La Mère. — Des petits ? Vous autres, pour nous, vous n’êtes pas des petits.
Le Gendarme. — Heureusement qu’on vous a et que comme ça y a plus petit que nous, mais si on nous oblige à vous dire vous on sera bientôt plus petits que vous.
La Mère. — De temps en temps vous pouvez oublier le vous et nous dire le tu.
Le Gendarme. — Surtout que vous aimez mieux ça, hein ? Le tu est plus chaud que le vous et le tu protège mieux que le vous. Quoique si le tu protège, le vous de temps en temps fait du bien, ça je m’en doute.
La Mère. — Un peu de vous, un jour sur quatre, et le tu le reste du temps.
Le Gendarme. — C’est mon avis. Le tu comme base et du vous comme goutte à goutte. Pour vous habituer. Nous et vous on y gagne, mais le vous, tout à coup, à qui dire le tu ? Entre nous et le tu est tu de copain, entre nous et vous le tu qui vient de nous est tu plus mou.
La Mère. — Juste. Le vous pour ça vous éloigne de nous. Le tu nous plaît, le s’il vous plaît n’est pas pour nous.
Leïla. — Le mou non plus… le tout non plou… le vu non plus.
Elle rit. La Mère rit
La Mère, enchaînant. - Le fou c’est vous… le plus c’est mou… c’est tout au plus…
Elle rit. Leïla rit. Le Gendarme rit.
Le Gendarme : Le mon c’est plou… c’est plus mon cul… Le cul mon coup… ( Ils rient tous aux éclats, mais soudain le Gendarme s’aperçoit qu’il partage ce rire. Il éclate.) Silence ! Qu’est-ce que vous voulez ? Qu’est-ce que vous cherchez ? À m’avoir par le rire et par la galéjade ? À m’entraîner hors du droit chemin […]
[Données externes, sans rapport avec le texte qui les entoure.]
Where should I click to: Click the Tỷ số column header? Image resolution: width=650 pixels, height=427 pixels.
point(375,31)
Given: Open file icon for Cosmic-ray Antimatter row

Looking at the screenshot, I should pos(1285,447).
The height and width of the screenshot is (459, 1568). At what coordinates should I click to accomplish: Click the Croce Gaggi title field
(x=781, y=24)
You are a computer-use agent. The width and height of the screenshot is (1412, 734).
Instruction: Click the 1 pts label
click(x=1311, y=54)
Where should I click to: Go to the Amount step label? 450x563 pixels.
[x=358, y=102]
Jean Genet, Les Paravents, neuvième tableau, Gallimard, Collection Folio, 1981, pp. 98-100.
Tiphaine Pocquet
03/03/2018
Ronde des pronoms dans cette scène où se distingue pourtant une polarité assez claire : le « vous » grandit au risque de rendre supérieur, il refroidit, mais peut aussi faire du bien, quand le « tu » rend proche, « petit », et apporte sa chaleur.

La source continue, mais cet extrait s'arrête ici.